▶ [EXERCISE] Could you output exactly the lines running from the one containing "Given: Adjust the" to the final line of the listing below, leaving out pictures?
*** DATA EXTRACTS Section Begins ***
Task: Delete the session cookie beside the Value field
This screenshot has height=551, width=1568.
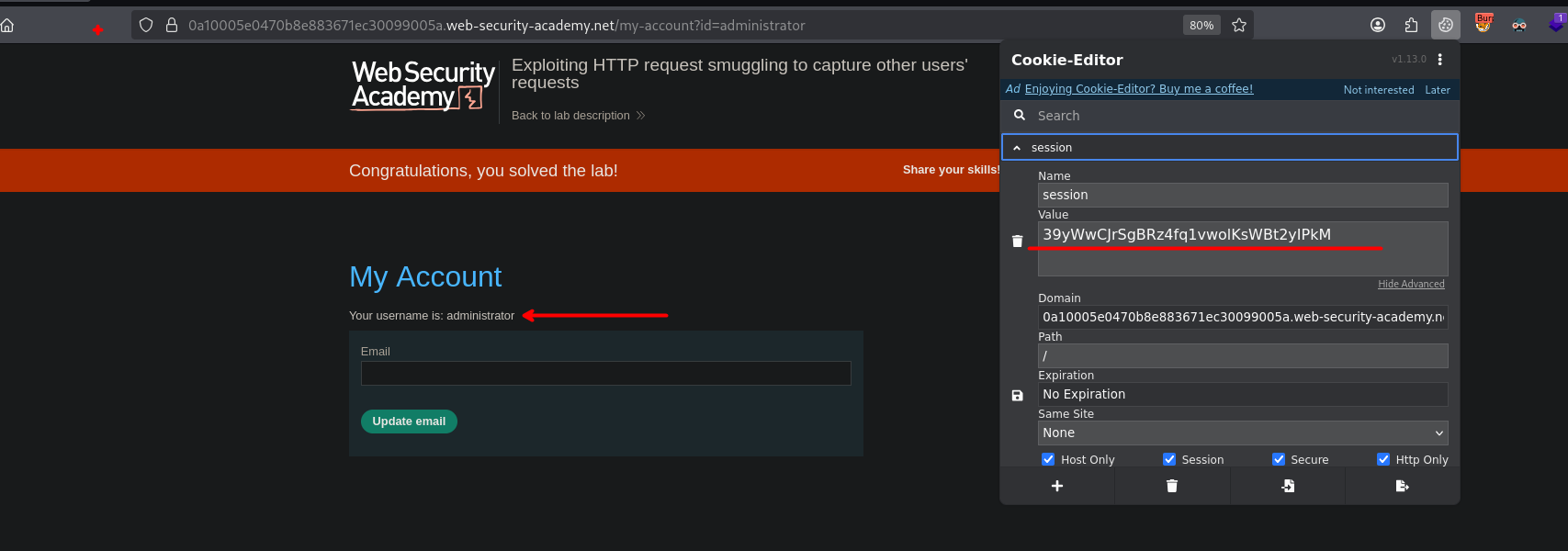Action: [1017, 242]
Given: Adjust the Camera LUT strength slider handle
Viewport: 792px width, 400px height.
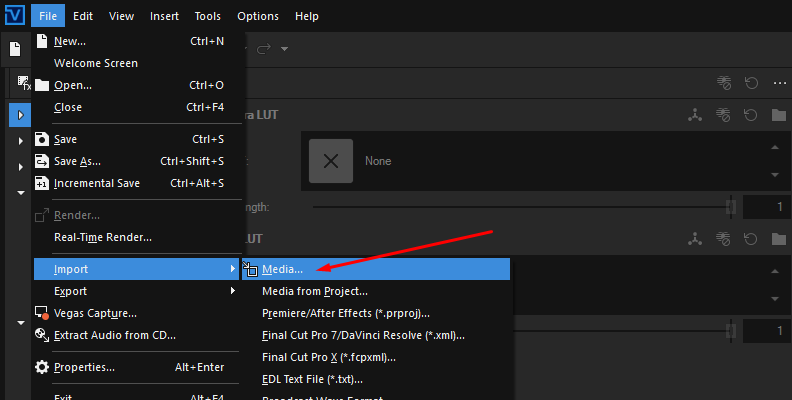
*** DATA EXTRACTS Section Ends ***
▶ [ANSWER SPACE]
Given: Adjust the Camera LUT strength slider handle
Viewport: 792px width, 400px height.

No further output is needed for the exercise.